Exit Through the Gift Shop Screaming

In the past month, we’ve taken our grandchildren to the La Brea Tar Pits/the Page Museum, the Skirball Center Noah’s Ark exhibit, and the zoo more times than I care to remember. As a result, I now consider myself something of an expert on the placement of gift shops, which is an art form in and of itself.

Let’s start with the zoo, which greets visitors with an entryway that is lined with continent-themed stores.  For example, you’ll find Australia (where you can buy a thousand variations of kangaroo and koala bear stuffed toys, t-shirts, hats and yes, umbrellas), and Africa (where you can buy a thousand variations on monkeys, elephants, giraffes, etc.).

Just in case this isn’t enough, the stores have kindly set up kiosks outside their doors with particularly appealing toys – those that make obnoxious noises, require batteries or have another characteristic that draws kids like flies to honey while making parents want to get out the Raid.

So after spending an hour putting sunscreen on the children, gathering up all the required gear required for an outing, putting together snacks, filling water bottles, arguing with the three-year old about why it’s important to use the potty before leaving the house, driving to the zoo, finding a parking space, unpacking howling children, backpacks, mediating an argument over who gets to sit in the front of the double stroller, and walking a mile in the blazing sun to the zoo entrance…after all of that, exhausted without having seen A SINGLE STINKIN’ ANIMAL yet, you have to deal with the perp walk through gift shop alley hell.

We had managed to avoid this in the past, keeping the kids trundled up in the stroller and walking very quickly through the danger zone. But our luck ran out with our latest visit. Lucas wanted to walk, after losing the fight about sitting in the front of the double stroller, and once we got to the shops, he instantly fell in love with a box of plastic animals, each the perfect size to fit inside an adult’s unsuspecting barefoot arch when walking through the family room. Carolyn managed to get him out of the store – eventually – so we could actually see real animals, but on our way out, we got to enjoy an instant replay. Because you exit through those damn stores, too.

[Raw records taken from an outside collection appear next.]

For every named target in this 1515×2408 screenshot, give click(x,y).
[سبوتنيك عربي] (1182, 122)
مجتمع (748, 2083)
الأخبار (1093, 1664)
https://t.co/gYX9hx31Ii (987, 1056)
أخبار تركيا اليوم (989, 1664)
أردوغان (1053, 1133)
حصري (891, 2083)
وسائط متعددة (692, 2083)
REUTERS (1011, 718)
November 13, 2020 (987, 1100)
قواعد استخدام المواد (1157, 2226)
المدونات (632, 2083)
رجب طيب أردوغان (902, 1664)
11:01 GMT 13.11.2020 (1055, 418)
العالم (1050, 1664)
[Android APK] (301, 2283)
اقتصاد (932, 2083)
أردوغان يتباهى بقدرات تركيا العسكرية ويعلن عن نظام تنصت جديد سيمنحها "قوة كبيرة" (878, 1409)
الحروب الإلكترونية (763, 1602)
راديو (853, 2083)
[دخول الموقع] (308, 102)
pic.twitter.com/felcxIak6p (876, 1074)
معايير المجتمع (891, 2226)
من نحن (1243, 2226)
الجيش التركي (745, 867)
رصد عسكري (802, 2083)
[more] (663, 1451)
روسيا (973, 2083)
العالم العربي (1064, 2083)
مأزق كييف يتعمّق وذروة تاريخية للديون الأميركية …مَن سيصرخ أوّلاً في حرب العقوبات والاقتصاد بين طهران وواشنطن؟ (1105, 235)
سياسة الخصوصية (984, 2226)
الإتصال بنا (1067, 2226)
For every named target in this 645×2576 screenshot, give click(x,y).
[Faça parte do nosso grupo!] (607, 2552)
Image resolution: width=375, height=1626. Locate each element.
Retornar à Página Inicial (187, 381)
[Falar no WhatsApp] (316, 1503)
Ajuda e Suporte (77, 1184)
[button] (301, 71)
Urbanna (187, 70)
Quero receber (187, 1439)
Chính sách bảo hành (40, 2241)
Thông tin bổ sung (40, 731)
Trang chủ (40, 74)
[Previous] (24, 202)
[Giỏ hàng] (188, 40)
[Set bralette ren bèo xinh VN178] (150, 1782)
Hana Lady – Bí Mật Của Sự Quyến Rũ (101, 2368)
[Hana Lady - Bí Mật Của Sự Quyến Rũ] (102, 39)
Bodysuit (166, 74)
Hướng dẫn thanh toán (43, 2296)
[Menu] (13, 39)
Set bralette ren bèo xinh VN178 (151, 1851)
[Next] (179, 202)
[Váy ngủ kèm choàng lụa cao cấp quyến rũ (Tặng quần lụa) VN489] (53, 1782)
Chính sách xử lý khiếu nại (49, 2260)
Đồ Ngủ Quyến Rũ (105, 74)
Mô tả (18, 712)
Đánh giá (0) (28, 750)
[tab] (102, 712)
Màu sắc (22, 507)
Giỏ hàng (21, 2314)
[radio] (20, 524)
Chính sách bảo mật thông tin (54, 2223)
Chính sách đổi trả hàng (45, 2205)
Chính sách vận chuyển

Much more subtle is the Page Museum. They actually have the gift shop tucked away, and so you may wonder why it has made my top hits parade. Ahh, because they are so very, very clever… The Page Museum is all about Ice Age fossils and reenactments of dramas from the past – the saber-toothed cat attacking the giant sloth, the giant mammoth swinging its trunk and trumpeting a cry.

Lucas, age three, was terrified by this. Matilda, age 18 months, thought it was hilarious.

Right by the exhibit of the wooly mammoth (or “Manny”, as fans of Ice Age would say), the Page has a small play area stocked with books about fossils, Ice Age-era animals and plant life, and something else. Hmm, now what would that be? Oh yeah, plush animals FROM THE GIFT SHOP, including a particularly huggable wooly mammoth that Lucas spotted. This was instantly tucked under his arm, safely embraced as the precious object it was. Well, let me tell you, separating child from plush toy was not easy.  And getting him out of the Page Museum without him seeing that he could have his very own wooly mammoth if his parents and grandparents weren’t so cheap required a fair amount of subterfuge. Which was possible.

Unlike the Skirball Center, which is the most diabolical of them all. Now mind you, this is one amazing exhibit. All the animals are made from recycled materials, and it was fabulous.

But. They really do a dirty trick with their damn gift shops. Strategically placed throughout the museum, you must walk through them to get to the next exhibit. Nothing is behind glass – everything is touchable and playable and located exactly at kid-height. So while we loved the museum, we really didn’t much like the meltdowns that occurred when we extracted a brightly colored doodad that makes noise from the grasping hands of Matilda. Who let the entire museum know of her displeasure at being denied.

Gift shops, encouraging our children to be the best little consumers of crap possible. And forcing the adults with them to just say no.